> [Passage to read]

◆ ◆ ◆ ◆ ◆

20 Nov It’s time for a radical organisational revolution
Trying not to rock the boat too much has allowed the ship to rot. Start blowing up old teams, old job descriptions, old work!lows, old publishing schedules, old org charts, and old office spaces. No one and nothing can be exempt.
Good journalism is good business.
But good journalism — and a good business model — are only possible in 2017 if you completely reimagine your editorial operations.
Completely.
Top to bottom. Every person, every work flow, every schedule, every job description, every piece of equipment, every training regimen (or lack thereof), every beat, every publishing platform, every work environment. No one and nothing can be exempt.
Hiring an innovation director and a few developers or data scientists while leaving old editorial job descriptions, work flows, publishing practices, and even desk arrangements unchanged is an expensive exercise in futility. Without a whole-hearted, unflinching commitment to change, any reorganisation plan will ultimately fail.
As a matter of fact, 77 per cent of all organisational redesign efforts fail, according to a recent McKinsey study.
What happens? Forty-four per cent run out of steam after getting under way, and another third fail to meet objectives or improve performance after implementation, according to the McKinsey study.

◆ ◆ ◆ ◆ ◆

> [Listing]
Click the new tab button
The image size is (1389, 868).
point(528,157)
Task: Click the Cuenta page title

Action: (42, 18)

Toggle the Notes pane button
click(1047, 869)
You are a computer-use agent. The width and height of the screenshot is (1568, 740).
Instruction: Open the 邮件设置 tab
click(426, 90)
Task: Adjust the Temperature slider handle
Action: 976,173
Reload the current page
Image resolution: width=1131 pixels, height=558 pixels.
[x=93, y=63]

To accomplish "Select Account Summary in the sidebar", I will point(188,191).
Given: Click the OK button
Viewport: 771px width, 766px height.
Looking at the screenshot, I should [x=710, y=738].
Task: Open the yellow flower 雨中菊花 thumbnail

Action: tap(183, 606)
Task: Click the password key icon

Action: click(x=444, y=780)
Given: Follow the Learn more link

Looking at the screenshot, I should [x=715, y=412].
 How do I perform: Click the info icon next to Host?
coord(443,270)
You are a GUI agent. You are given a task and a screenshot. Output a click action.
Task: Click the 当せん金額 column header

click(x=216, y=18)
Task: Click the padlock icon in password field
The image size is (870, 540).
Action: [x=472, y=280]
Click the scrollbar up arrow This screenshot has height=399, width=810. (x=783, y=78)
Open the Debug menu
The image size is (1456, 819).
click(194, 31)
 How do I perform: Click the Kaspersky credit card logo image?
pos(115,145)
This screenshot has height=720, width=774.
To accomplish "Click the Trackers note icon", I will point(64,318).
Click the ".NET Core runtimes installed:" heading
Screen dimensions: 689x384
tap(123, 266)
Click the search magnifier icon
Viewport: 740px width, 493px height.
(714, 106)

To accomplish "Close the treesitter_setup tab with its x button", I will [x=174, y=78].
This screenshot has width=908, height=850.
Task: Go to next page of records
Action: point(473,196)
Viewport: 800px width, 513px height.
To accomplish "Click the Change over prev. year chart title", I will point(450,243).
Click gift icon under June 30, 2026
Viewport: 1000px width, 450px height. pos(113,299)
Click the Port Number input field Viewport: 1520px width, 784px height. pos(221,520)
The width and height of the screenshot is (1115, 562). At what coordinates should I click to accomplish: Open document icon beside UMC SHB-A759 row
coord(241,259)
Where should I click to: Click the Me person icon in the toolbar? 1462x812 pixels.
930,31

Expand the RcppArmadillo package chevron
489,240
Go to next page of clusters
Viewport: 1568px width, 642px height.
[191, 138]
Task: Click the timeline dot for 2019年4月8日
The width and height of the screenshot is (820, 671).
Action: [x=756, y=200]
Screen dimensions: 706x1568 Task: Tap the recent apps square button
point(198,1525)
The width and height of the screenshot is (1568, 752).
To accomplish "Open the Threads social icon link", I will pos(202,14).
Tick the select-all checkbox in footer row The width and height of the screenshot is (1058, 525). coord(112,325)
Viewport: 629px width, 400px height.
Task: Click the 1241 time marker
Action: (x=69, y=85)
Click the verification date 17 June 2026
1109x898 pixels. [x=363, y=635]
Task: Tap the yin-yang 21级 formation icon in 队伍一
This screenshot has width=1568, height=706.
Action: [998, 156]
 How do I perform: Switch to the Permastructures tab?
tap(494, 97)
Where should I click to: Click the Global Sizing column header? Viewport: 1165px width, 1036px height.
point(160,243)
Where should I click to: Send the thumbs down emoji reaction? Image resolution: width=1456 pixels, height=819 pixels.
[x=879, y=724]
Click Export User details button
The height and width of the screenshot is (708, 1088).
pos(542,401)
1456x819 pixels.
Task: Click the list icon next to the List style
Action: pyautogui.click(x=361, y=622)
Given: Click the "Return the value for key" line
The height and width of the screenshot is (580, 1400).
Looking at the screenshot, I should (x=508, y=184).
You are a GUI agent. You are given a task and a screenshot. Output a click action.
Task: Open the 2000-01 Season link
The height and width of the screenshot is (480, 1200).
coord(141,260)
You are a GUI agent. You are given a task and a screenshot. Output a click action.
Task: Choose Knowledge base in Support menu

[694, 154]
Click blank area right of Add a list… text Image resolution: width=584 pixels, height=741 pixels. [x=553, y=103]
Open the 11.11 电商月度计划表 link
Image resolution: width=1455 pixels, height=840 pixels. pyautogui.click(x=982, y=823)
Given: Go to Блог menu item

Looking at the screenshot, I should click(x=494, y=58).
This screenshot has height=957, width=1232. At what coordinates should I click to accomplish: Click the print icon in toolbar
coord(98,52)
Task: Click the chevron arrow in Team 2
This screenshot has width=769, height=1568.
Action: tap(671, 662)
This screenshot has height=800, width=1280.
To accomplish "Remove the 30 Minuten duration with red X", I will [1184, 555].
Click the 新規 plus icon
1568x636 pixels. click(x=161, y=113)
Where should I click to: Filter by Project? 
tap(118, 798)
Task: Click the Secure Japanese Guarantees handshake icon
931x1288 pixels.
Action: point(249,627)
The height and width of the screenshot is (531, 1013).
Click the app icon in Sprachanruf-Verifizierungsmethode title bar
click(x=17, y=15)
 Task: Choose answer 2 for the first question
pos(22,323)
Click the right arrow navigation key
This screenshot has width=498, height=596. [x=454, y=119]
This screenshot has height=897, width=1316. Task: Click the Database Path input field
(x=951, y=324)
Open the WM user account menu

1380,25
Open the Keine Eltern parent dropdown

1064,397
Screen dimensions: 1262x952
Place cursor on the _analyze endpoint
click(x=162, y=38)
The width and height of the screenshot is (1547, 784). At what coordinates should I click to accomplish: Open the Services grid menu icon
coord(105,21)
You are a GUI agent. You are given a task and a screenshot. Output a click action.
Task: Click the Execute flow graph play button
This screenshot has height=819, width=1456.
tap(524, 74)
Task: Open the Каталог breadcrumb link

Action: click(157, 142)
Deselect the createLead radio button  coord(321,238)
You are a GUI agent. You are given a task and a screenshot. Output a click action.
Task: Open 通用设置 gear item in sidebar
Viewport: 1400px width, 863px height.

◆ ◆ ◆ ◆ ◆

> [Exercise brief] The article about an organizational revolution in newsrooms names several things that stay unchanged when an innovation director and a few developers or data scientists are hired. List each of them.

> [Solution]
- Old editorial job descriptions
- Work flows
- Publishing practices
- Desk arrangements